Why Sammy Davis Jr Is Associated With Japanese Whisky
In the 1970s, Japanese whisky makers started putting Western celebrities in their ads. One of the first was Sammy Davis Jr. — singer, actor, Rat Pack member, and one of the few American entertainers at the time who actually made sense for the job. He wasn't just a familiar face. He already drank how whisky was usually served in Japan – tall, fizzy, and over ice.
Japanese whisky culture leaned light. Highballs were the standard: whisky with soda water and ice, usually in tall glasses. It was refreshing, restrained, and theatrical in its own quiet way. Davis already leaned that way, too. He was often photographed with tall, mixed drinks, which set him apart from the rest of the Rat Pack. Frank Sinatra — who favored martinis smothered in ice – was known for quick, stiff pours. Davis preferred something more deliberate.

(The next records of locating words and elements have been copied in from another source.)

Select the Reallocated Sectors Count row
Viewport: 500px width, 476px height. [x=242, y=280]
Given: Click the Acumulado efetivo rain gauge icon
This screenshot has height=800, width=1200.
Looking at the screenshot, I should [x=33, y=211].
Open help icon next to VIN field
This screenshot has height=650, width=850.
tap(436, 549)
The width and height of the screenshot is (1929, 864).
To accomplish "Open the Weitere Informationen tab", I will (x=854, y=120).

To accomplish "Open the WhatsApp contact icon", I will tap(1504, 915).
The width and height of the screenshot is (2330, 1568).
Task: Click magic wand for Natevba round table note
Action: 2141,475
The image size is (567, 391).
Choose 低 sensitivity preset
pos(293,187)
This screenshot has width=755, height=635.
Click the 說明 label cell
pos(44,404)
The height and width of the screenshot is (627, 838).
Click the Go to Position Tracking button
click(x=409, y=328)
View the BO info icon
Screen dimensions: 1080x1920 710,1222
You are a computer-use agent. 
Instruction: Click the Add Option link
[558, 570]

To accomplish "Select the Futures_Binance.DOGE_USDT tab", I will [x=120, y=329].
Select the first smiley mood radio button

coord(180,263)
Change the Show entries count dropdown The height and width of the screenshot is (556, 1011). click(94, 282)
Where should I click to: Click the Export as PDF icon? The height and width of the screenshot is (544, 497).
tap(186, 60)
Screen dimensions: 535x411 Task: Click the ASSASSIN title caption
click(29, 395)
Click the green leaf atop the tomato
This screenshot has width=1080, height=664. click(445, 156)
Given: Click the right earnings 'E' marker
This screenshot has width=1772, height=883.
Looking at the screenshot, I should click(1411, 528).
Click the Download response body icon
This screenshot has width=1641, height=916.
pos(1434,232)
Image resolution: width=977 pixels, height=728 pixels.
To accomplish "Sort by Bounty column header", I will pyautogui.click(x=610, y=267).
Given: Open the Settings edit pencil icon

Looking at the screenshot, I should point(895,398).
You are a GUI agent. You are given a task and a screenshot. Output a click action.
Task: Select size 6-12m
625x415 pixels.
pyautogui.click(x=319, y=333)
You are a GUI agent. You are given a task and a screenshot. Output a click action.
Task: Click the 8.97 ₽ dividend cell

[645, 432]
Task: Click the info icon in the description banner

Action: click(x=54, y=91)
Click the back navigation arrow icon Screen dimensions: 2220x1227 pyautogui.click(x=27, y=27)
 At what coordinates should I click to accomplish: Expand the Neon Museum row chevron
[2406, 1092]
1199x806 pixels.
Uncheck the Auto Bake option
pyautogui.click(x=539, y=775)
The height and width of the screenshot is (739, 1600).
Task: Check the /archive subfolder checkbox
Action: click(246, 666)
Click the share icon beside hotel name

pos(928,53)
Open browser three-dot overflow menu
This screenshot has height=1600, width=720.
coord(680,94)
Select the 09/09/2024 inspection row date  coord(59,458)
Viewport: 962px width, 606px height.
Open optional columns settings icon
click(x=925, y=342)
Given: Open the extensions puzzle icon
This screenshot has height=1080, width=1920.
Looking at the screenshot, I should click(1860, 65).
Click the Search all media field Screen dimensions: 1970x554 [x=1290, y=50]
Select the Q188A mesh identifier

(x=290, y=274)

By the time Suntory – one of Japan's oldest and most influential whisky producers – hired him, Japan was the scene for the cocktail revolution. Whisky wasn't just a drink — it was an entire performance. That's where Davis fits in. He not only sold the product, but he also matched it.
The whisky ad that didn't need a song
The 1974 Suntory commercial opens on Sammy Davis Jr. in a gray suit, alone at a table with a bottle of whisky. There's no music, no tagline — just the sound of Davis scat-singing under his breath and tapping on the glass. Ice hits the tumbler, the cap clicks, and the whole thing becomes a kind of beat. It's unclear what he's doing, but it's hard to look away.
It runs under a minute. No cutaways, no payoff, no slogan. Just Davis pouring a drink like he's messing around during rehearsal. The ad feels improvised but weirdly precise. There's something musical in how the scene builds, even without a melody. And for a whisky ad, it feels closer to performance art.
This wasn't how most celebrity ads looked in the '70s. It wasn't polished, and it definitely wasn't trying to sell anything the usual way. That's probably why it still gets talked about. Years later, the ad inspired Sofia Coppola while writing Lost in Translation, another quiet take on selling Japanese alcohol without saying much at all. But Davis got there first — and didn't need a script to make it memorable.